### Task to complete
Please retype all of the data below, word for word.

### Data under study
- Opening Delimiter -
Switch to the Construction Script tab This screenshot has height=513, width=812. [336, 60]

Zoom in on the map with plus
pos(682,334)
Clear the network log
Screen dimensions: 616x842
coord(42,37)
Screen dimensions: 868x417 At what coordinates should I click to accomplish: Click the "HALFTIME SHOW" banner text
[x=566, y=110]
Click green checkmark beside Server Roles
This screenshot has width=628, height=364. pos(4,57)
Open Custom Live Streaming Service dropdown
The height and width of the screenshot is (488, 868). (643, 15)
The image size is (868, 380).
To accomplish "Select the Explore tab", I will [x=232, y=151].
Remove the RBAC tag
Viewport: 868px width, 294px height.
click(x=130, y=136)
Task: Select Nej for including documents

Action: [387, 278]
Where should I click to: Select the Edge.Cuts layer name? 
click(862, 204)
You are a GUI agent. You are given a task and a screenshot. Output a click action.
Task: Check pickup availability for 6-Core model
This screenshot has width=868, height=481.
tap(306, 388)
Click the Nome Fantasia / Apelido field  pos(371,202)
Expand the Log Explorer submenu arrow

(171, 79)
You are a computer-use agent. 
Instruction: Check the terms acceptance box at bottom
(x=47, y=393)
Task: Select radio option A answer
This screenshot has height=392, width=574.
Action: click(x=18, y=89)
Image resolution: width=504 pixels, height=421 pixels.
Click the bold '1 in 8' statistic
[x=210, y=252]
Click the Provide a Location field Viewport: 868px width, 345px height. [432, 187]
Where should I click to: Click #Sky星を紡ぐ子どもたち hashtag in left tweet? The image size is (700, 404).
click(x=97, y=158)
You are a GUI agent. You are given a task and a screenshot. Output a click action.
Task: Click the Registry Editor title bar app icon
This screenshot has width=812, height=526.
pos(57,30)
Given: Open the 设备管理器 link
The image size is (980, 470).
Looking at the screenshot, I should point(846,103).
- Closing Delimiter -
### Response for this exercise
Switch to the Construction Script tab This screenshot has height=513, width=812. [336, 60]

Zoom in on the map with plus
pos(682,334)
Clear the network log
Screen dimensions: 616x842
coord(42,37)
Screen dimensions: 868x417 At what coordinates should I click to accomplish: Click the "HALFTIME SHOW" banner text
[x=566, y=110]
Click green checkmark beside Server Roles
This screenshot has width=628, height=364. pos(4,57)
Open Custom Live Streaming Service dropdown
The height and width of the screenshot is (488, 868). (643, 15)
The image size is (868, 380).
To accomplish "Select the Explore tab", I will [x=232, y=151].
Remove the RBAC tag
Viewport: 868px width, 294px height.
click(x=130, y=136)
Task: Select Nej for including documents

Action: [387, 278]
Where should I click to: Select the Edge.Cuts layer name? 
click(862, 204)
You are a GUI agent. You are given a task and a screenshot. Output a click action.
Task: Check pickup availability for 6-Core model
This screenshot has width=868, height=481.
tap(306, 388)
Click the Nome Fantasia / Apelido field  pos(371,202)
Expand the Log Explorer submenu arrow

(171, 79)
You are a computer-use agent. 
Instruction: Check the terms acceptance box at bottom
(x=47, y=393)
Task: Select radio option A answer
This screenshot has height=392, width=574.
Action: click(x=18, y=89)
Image resolution: width=504 pixels, height=421 pixels.
Click the bold '1 in 8' statistic
[x=210, y=252]
Click the Provide a Location field Viewport: 868px width, 345px height. [432, 187]
Where should I click to: Click #Sky星を紡ぐ子どもたち hashtag in left tweet? The image size is (700, 404).
click(x=97, y=158)
You are a GUI agent. You are given a task and a screenshot. Output a click action.
Task: Click the Registry Editor title bar app icon
This screenshot has width=812, height=526.
pos(57,30)
Given: Open the 设备管理器 link
The image size is (980, 470).
Looking at the screenshot, I should point(846,103).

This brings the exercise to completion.